Türk toplumun vazgeçilmezi: Çay

  Türk toplumunun vazgeçilmez alışkanlığı olan çayın insan sağlığına ne gibi etkileri var dersiniz? Çay, işlenmiş bitki yapraklarının kaynatılmasıyla veya haşlanmasıyla elde edilen bir içecek türü ve sofralarımızın, muhabbet ortamlarımızın vazgeçilmezlerinden birisidir.
flat-lay photography of variety of beverage filled glasses
Çay, Camellia sinensis olarak bilinen bitkinin yapraklarından elde edilmektedir. Siyah ve yeşil çayların her ikisi de karşılaştırılabilir miktarda flavonoid içerirler; bununla beraber kimyasal yapıları farklılık göstermektedir.
Bazı çalışmalar  çayın  antioksidan aktivitesi ile oksidatif enzimlerin aktivitesini baskılayarak arterlerde LDL oksidasyonunu ve plak oluşumunu önleyebileceği, böylece de kardiyovasküler hastalık riskini azaltabileceği göstermiştir.  Çayın hipertansiyon üzerine olumlu etkisinin ise düzenli tüketildiğinde mümkün olduğu düşünülmektedir. Epidemiyolojik ve kohort  çalışmalar özellikle yeşil çay tüketiminin kolon mide, pankreas, mesane, özofajeal kanserlerine karşı koruyucu etkisi olduğunu bildirmektedir.

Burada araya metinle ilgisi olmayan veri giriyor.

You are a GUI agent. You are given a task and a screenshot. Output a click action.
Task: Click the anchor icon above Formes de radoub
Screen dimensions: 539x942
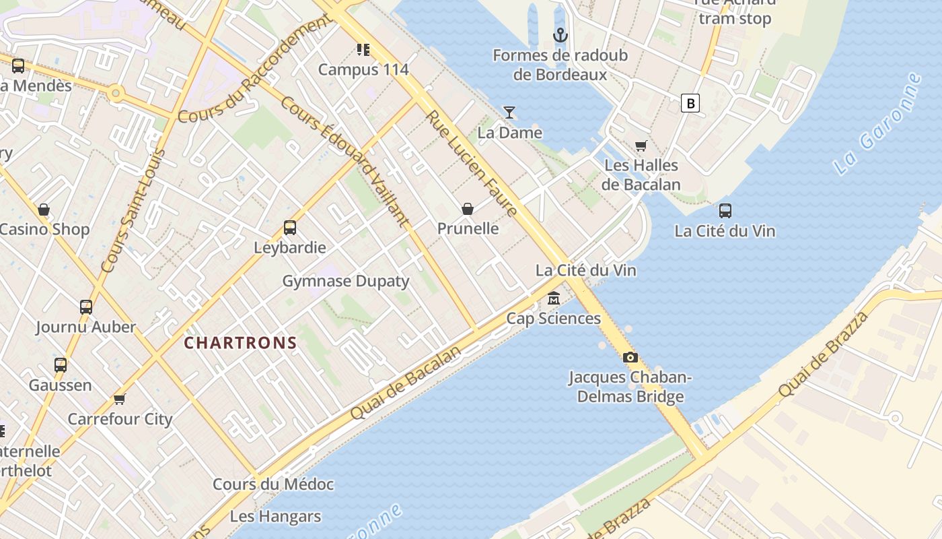click(560, 35)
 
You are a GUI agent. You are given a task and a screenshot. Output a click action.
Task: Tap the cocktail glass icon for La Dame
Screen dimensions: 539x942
click(509, 113)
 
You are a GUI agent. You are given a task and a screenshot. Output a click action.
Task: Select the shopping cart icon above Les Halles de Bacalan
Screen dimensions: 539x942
click(641, 146)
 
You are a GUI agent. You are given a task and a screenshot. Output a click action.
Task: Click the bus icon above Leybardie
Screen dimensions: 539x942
click(290, 228)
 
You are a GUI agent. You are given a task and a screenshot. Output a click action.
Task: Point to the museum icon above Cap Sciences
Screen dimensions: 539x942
click(554, 298)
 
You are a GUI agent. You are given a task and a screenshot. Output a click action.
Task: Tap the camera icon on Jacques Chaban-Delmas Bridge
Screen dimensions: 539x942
click(630, 357)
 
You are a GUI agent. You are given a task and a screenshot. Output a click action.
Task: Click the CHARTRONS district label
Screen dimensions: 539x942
click(241, 343)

Flavonoidlerin kan kolesterol konsantrasyonunu düşürür. Flavanoidlerin bu etkiyi miseller içerisindeki kolesterol çözünebilirliğini düşürerek ve barsaktan kolesterol emilimini azaltarak gösterdiğini vurgulayabiliriz.

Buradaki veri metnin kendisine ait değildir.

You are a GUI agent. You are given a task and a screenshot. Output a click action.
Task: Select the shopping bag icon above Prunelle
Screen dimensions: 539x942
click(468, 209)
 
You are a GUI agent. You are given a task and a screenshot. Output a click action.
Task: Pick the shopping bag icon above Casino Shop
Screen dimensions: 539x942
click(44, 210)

Ayrıca Çay tüketiminin Diyabet riski ile ilişkili olduğu dair Mediterranean İslands (MEDİS) çalışmasında, yaşlı bireylerde çay tüketiminin günde 1 fincan artışının glikoz seviyesinde 5.9 mg/dL düşüş ile ilişkili olduğu göstermiştir.  Aynı çalışmadan diğer faktörler sabitlendiğinde 150mL çay tüketimi %70 daha düşük diyabet riski ile ilişkili bulunmuştur. Çayın diyabet riskinde azalma sağlayan olası etkisinin mekanizması barsak epitelyumda glikoz taşıyıcılarının aktivitelerini engelleyerek diyetle alınan glikoz tutulumunu azaltması diyebiliriz.

Fakat çay tüketimine anne adayları dikkat etmeli neden mi?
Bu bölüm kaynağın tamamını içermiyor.